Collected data

---

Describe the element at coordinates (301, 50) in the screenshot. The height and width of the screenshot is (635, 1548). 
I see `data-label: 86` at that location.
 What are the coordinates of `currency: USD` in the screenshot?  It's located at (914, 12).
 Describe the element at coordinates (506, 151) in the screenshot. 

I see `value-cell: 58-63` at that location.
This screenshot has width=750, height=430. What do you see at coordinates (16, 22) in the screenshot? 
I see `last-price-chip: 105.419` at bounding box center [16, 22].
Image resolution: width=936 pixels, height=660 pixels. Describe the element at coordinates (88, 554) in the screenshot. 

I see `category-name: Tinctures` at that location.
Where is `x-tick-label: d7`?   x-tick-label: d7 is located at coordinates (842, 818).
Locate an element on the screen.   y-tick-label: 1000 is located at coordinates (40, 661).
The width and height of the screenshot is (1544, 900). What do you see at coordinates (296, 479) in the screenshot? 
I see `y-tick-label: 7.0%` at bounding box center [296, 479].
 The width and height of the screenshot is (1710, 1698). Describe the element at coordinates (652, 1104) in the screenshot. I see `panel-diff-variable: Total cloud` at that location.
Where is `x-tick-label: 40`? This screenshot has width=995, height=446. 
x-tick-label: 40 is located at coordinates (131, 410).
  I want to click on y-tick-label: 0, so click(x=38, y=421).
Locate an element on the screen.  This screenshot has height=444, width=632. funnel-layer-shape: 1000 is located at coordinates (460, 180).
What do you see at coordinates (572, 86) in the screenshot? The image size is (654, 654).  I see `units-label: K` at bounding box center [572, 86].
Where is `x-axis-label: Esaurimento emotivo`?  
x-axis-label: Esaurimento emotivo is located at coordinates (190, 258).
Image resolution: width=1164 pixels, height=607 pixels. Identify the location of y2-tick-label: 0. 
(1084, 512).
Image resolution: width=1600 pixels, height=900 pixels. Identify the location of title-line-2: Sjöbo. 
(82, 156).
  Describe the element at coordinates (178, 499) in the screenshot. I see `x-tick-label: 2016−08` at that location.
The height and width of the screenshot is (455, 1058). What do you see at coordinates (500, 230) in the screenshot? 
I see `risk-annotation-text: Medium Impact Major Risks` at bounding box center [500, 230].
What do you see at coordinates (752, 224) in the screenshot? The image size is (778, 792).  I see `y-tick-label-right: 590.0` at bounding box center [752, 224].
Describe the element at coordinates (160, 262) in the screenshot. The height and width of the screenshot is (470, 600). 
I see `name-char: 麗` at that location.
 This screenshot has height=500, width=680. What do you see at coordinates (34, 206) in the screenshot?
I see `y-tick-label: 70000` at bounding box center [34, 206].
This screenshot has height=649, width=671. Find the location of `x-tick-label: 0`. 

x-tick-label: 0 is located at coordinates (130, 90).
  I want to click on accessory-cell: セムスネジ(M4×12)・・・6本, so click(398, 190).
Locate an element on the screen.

---

## Exercise details
Extract the lines word for word, from the first line up to and including the line with "center [16, 22].".

## Output
Describe the element at coordinates (301, 50) in the screenshot. The height and width of the screenshot is (635, 1548). 
I see `data-label: 86` at that location.
 What are the coordinates of `currency: USD` in the screenshot?  It's located at (914, 12).
 Describe the element at coordinates (506, 151) in the screenshot. 

I see `value-cell: 58-63` at that location.
This screenshot has width=750, height=430. What do you see at coordinates (16, 22) in the screenshot? 
I see `last-price-chip: 105.419` at bounding box center [16, 22].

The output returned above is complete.